Caro Diario is the first of Nanni Moretti’s eight features to get an American commercial release, and Moretti veterans warn that it provides a misleading first impression of the director’s work. But then Moretti seems to have a way with misleading first impressions: The blithe opening segment of this three-part film offers little preparation for what’s to come in his engagingly idiosyncratic cinematic essay.
Since Moretti is a writer/director who portrays a semiautobiographical character in his somewhat comic, somewhat brainy films, he’s been called the Italian Woody Allen. That’s not entirely unfair, as is demonstrated by Diario‘s second chapter, in which Nanni and his scholarly friend Gerardo (Renato Carpentieri) go island-hopping near Sicily, ostensibly looking for a quiet place where they can work. Here, Moretti mixes lyrical travelogue with shtick, and sometimes overworks the latter: The duo find themselves on an island where all the couples have only one child, whose behavior tyrannizes their parents and disrupts telephone communication; a running gag, in which the TV-averse Gerardo falls under the spell of American soap operas, runs too long.

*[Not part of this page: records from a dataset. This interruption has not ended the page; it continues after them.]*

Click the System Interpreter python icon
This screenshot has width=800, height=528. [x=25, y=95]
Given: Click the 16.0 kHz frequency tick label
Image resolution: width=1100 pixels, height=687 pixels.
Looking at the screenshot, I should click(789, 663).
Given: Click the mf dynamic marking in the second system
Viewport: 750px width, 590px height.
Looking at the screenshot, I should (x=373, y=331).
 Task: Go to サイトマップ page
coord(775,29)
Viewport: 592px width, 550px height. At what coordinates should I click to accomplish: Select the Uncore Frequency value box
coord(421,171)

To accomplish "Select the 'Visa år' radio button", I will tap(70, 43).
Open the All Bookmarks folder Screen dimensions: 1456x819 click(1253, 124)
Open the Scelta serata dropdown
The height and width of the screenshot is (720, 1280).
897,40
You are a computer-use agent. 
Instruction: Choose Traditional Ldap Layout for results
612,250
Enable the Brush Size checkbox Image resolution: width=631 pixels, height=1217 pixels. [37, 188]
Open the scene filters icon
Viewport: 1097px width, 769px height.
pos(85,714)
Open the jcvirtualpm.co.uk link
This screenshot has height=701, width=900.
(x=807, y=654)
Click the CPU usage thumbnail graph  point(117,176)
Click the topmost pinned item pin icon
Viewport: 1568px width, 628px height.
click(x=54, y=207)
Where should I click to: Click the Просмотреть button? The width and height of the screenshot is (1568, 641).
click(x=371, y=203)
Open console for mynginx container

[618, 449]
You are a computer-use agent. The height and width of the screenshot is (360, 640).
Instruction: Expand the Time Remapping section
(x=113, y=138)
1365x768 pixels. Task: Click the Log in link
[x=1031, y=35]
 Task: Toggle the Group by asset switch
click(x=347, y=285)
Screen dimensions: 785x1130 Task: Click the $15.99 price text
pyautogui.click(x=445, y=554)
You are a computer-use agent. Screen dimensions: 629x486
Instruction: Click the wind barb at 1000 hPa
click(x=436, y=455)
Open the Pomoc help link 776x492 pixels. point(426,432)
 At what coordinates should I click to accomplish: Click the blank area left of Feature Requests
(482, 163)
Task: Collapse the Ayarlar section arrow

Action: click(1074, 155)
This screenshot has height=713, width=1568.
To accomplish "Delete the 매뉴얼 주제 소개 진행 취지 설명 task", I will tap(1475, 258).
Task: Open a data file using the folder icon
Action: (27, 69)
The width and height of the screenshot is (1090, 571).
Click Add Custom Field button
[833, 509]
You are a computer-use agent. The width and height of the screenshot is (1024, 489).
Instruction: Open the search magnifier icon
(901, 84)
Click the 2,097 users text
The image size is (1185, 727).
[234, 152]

Caro Diario means “dear diary,” and the movie’s handwritten opening credits yield to a shot of Nanni writing in his journal. Unlike Allen, who doesn’t seem to get out much, Nanni is soon on the move, touring Rome and its suburbs on his Vespa scooter. It’s not the classic Rome he’s showing us, and his is not the classic outlook. He visits a much-maligned housing project and deems it “not so bad,” takes us to a plaza where people dance to music that sounds Cuban, and finally tools off to the site where director Pier Paolo Pasolini was murdered.
Despite the apparent significance of the latter pilgrimage, Moretti is not a director of Pasolini-esque flamboyance. His Vespa rambles scored to Leonard Cohen’s self-mocking “I’m Your Man,” Nanni pursues simple pleasures and common-sense assessments. He announces his enthusiasm for Flashdance and then happens upon Jennifer Beals walking down a Roman street. (This is an Annie Hall moment, of course, although I don’t remember Woody carefully inspecting Marshall McLuhan’s shoes.) He goes to see Henry, Portrait of a Serial Killer and finding it, quite reasonably, repulsive, sets out to meet the Roman movie critic who praised it; he accosts the writer in his bed and tortures him by reading excerpts from his gushing reviews.
The offhand charm of this subjective itinerary continues even as Moretti drastically changes the mood with “Doctors,” the final episode. It turns out that the filmmaker has recently been treated for a serious illness, and the possibility of his death darkens the segment, which is yet another minor-league Odyssey. This time Moretti travels from doctor to doctor, dermatologist to allergist, holistic masseuse to acupuncturist, in search of relief. At least he brings back a trophy from these arduous travels: a stunning array of prescription drugs, as well as a large, if less tangible, supply of bad advice—some of it potentially more injurious even than the tip to go see Henry.
Moretti is reportedly more affable in Diario than its predecessors, and those who don’t find him so will wonder what they’re doing in the theater; there’s not much here other than his skeptical yet good-natured sensibility. For much of the film, though, sense and sensibility achieve an ideal balance. Some small movies are as anonymous as their blockbuster cousins, but Diario has enough personality to outfit a dozen Touchstone releases.